Dietary restriction (DR) extends life span in many organisms, through unknown mechanisms that may or may not be evolutionarily conserved. Because different laboratories use different diets and techniques for implementing DR, the outcomes may not be strictly comparable. This complicates intra- and interspecific comparisons of the mechanisms of DR and is therefore central to the use of model organisms to research this topic. Drosophila melanogaster is an important model for the study of DR, but the nutritional content of its diet is typically poorly defined. We have compared fly diets composed of different yeasts for their effect on life span and fecundity. We found that only one diet was appropriate for DR experiments, indicating that much of the published work on fly "DR" may have included adverse effects of food composition. We propose procedures to ensure that diets are suitable for the study of DR in Drosophila.

Figure 1

Effect of dietary sucrose concentration on life span and fecundity of mated Drosophila females. Increasing concentrations of sucrose were added to a standard food background of 1.5 SYBaker’s (Table 1). Over the range of sucrose tested, very little change in life span was observed, whereas a significant decrease in fecundity was observed between 50 g/L and 100 g/L sucrose. Gray bars: index of lifetime fecundity (sum of the eggs laid by an average female on the days counted) ± standard error of the mean; connected black points: median life span. Representative data from one of two experiments are shown.

Figure 2

Effect of a range of concentrations of different commercially available yeasts on life span and fecundity. Five different yeast concentrations were prepared for each of five different sugar/yeast (SY) recipes. SYBaker’s, SYBrewer’s, and SYTorula each refer to food made with different, inactivated whole-yeast preparations, whereas SYExtract and CSYExtract refer to diets based on a water-soluble yeast extract. The nutritional components in each food type were sucrose and yeast or yeast extract and cornmeal (for CSYExtract only). Bars: index of lifetime fecundity ± standard error of the mean; connected black points: median life-span values.

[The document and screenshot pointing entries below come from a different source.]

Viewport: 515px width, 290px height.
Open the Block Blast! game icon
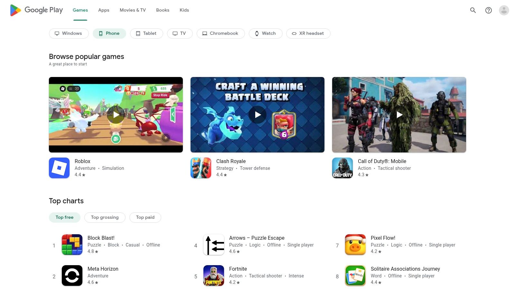(x=72, y=245)
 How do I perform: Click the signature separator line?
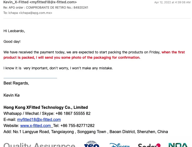(x=30, y=78)
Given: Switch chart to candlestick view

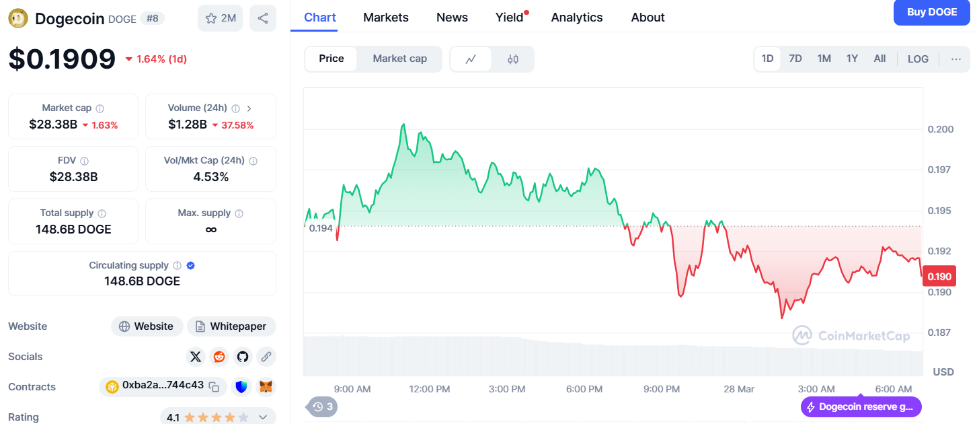Looking at the screenshot, I should click(513, 59).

We specified a linear model to describe fecundity (Materials and Methods), which found all factors and interactions to be significant. The predicted values are plotted against observed values in Supplementary Figure 2. Each food concentration range was performed once, except for SYBaker’s and SYBrewer’s, which were performed twice.

Figure 3

Effect of varying agar concentration on life span and fecundity of females on SYBrewer’s medium. The effect of food hardness on life span and fecundity was tested by altering the agar concentration while all other ingredients were held at fixed concentrations (Table 1). This medium contained Brewer’s yeast at 200 g/L (2.0 level) (agar concentration ranges were also tested at two other SYBrewer’s concentrations; data not shown). Bars: index of lifetime fecundity ± standard error of the mean; connected black points: median life span; connected gray points: maximum life span (median of the last 10% survivorship).

Figure 4

Effect of water addition on the dietary restriction (DR) response of flies on SYBrewer’s medium. Free access to water was provided in the form of 1% agar in a pipette tip inserted into the food. Bars: index of lifetime fecundity ± standard error of the mean; connected points: median life span. Experiment was performed twice.